This disease will be the end of many of us, but not nearly all, and the dead will be commemorated and will struggle on with the living, and we are not going away. We won’t die secret deaths anymore. The word only spins forward. We will be citizens. The time has come.
— Tony Kushner, Angels in America, Part Two: Perestroika (1992)
I was born in 1981, the year the first case of AIDS (then identified as GRID) was documented. Growing up during the AIDS pandemic meant that I was not immune from the danger, fear and loss associated with the pandemic. But as a mere child, I was also protected from the worst.
This week, ACG screened the documentary film We Were Here. (An excellent review of the movie by John McCullagh can be read on PositiveLite.Com). What is captured in the film, beyond the magnitude of death, suffering and loss from the AIDS epidemic? The incredible will, the selflessness of people who were affected, infected, and dying - and their creative, spirited, unstoppable drive to make change and save lives.
We Were Here reveals just a few of the civil rights attacks on gay men and HIV positive people in the 1980s. There were discussions around quarantine, unethical research practices, the closure of bathhouses, testing without consent, and job loss due to HIV. The civil rights attacks were not limited to the States. In Canada, activists fought the same forms of discrimination, including bathhouse closures, restrictions on blood donation, and attacks against gay men’s sexuality, just to name a few.
AIDS Activism hasn’t just been about life and death, it has also been about protecting people’s human rights – the right to self-determination. Early AIDS Activism changed so much, beyond the scope of the disease; it changed the way health care and support services are provided in America, and in Canada. When the Denver Principles were written, “people with AIDS” were identified as more than patients – as agents, as people - who needed to be in control of their health care, treatment, sex life, and their destiny. At this point the role of health-care providers was clarified – “to serve people, whether the treatment is AIDS or anything else.”
While reading “AIDS Activist” by Ann Silversides (on Michael Lynch and AIDS Activism in Toronto), I was struck by how fundamental AIDS Activism has been in shifting to a more inclusive, ethical, patient-centred kind of research and treatment. When a federal government created an Ad Hoc Task Force on AIDS, the chairman responded to complaints that the Task Force did not contain members of risk groups by saying that having interest groups involved in scientific, technical discussions would not be appropriate. When Ontario developed an Advisory Committee on medical service needs, the question was again raised if the gay community would be represented. Ontario Health Minister Larry Grossman replied, “We have an advisory committee on cancer and we don’t have cancer victims on it.”
Enough said. Reading this reminded me of how far we have come towards recognizing people living with HIV as citizens. Through the Denver Principles, the Paris Declaration, the UNAIDS endorsement of GIPA, we have, in conjunction with better treatment and greater awareness of the social determinants of health, helped to align civil and human rights with medical and social service delivery.

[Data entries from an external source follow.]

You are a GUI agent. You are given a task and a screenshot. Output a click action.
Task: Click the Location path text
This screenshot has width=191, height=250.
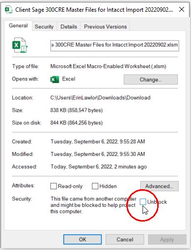[100, 98]
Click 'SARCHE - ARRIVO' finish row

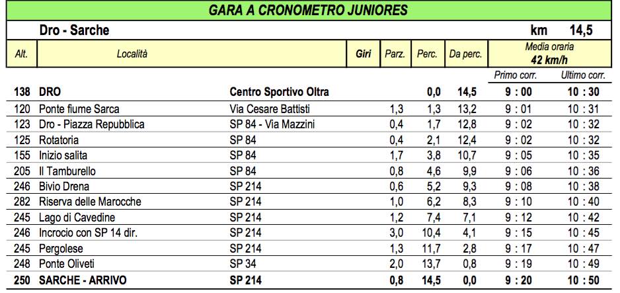coord(308,280)
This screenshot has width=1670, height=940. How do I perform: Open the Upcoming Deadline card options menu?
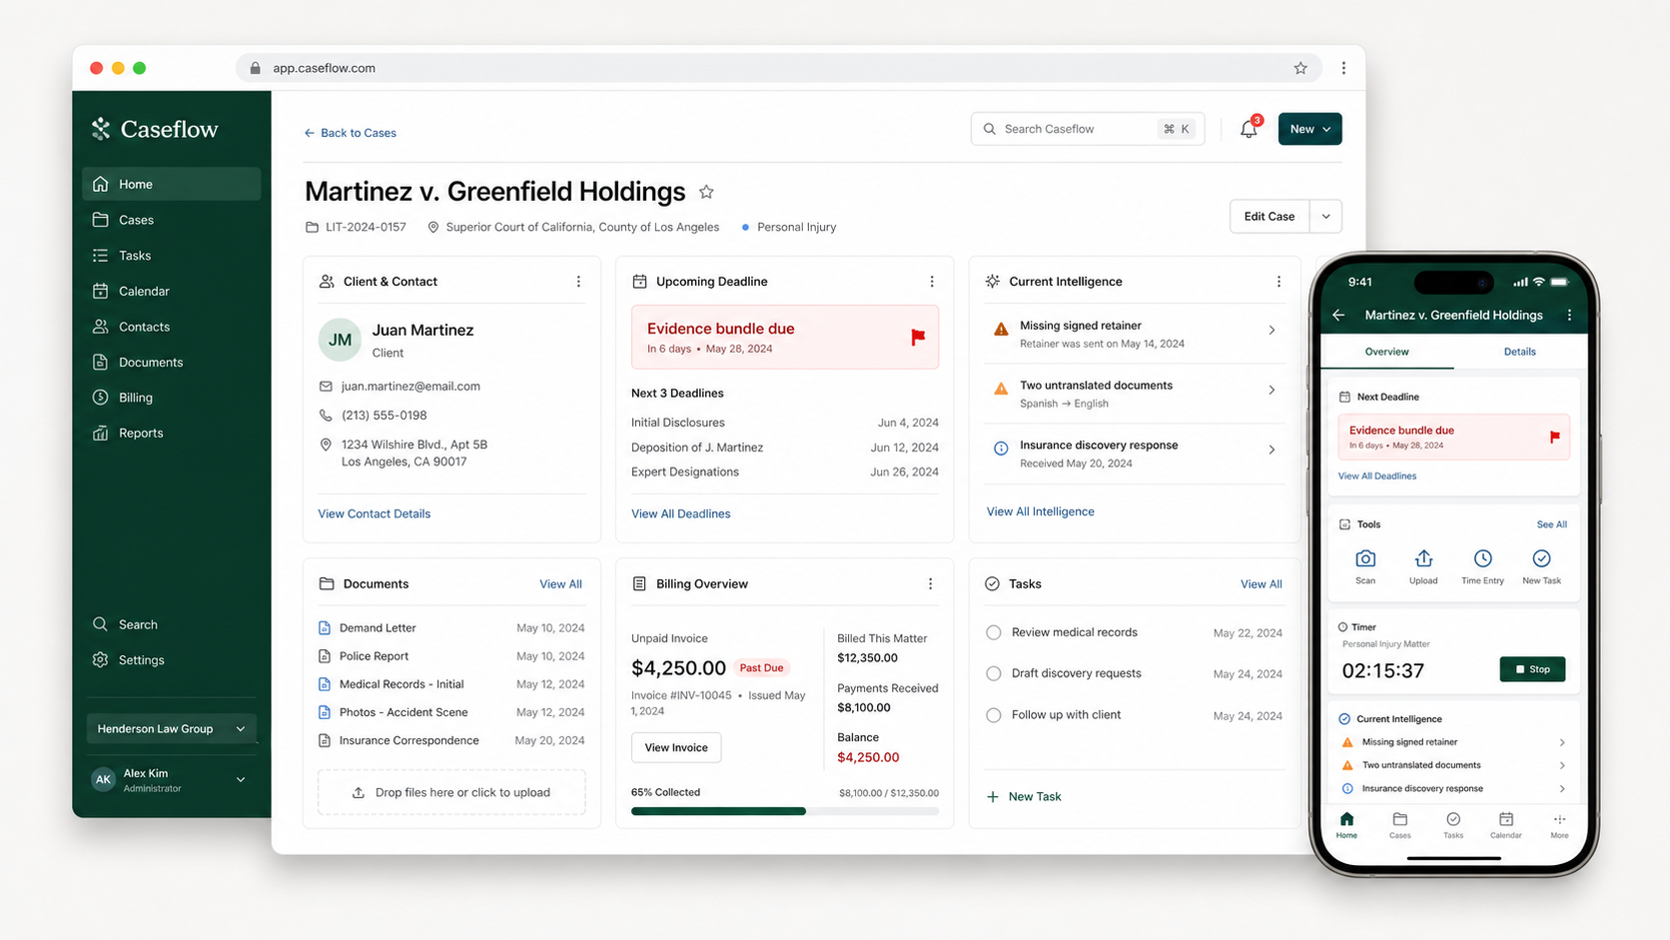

The impact is extraordinary.
How different my work would look if I was working here at ACG 15 or 20 years ago. On ACG’s website, a peer blogger who blogs by the name Church Mouse has been documenting her experience of love and loss and living with HIV in the ‘90s. In one post, “The Soldier Within,” Church Mouse describes disclosing her status to her mother… with her support worker by her side. I can’t help but imagine what a different role the support workers and volunteers at ASOs played then – something I will never experience. Today, in 2011, a great deal of my work in Positive Prevention involves creating workshops and training courses that promote health and wellness among people living with HIV. In a way, most of my work focuses on the top two tiers of Maslow’s hierarchy of needs: esteem and self-actualization. I am grateful for those who have made room for this to be possible.
There is one more reason for me to be grateful to those have fought in the AIDS war. Like all of you reading this, my life has been deeply enriched by people in it who are living with HIV. I am grateful for the HIV positive people in my life who make me laugh, inspire me, support me and who have taught me much more than anything I could ever have hoped to learn in graduate school. People living with HIV are my friends, mentors, co-workers; they are my community. It has occurred to me that without the AIDS activists who struggled in those early years, I would not have the same people in my life today. It is an eerie feeling, and I can only resolve it by expressing gratitude for the energy, commitment and dedication of those whose hard work has allowed my life to be enriched by so many people living with HIV.
The story is not over. Today we are fighting criminalization, stigma, rising infection rates and the ever-stubborn “isms” and “phobias”. We don’t know what the future holds for those aging with HIV, there is still no cure, no vaccine and meds that are not exactly side-effect free. We have a lot of work to do. And yet I feel the urge to pause and reflect and say - to those who have worked for a better future for us all, to those who have died and to those living with HIV - thank you.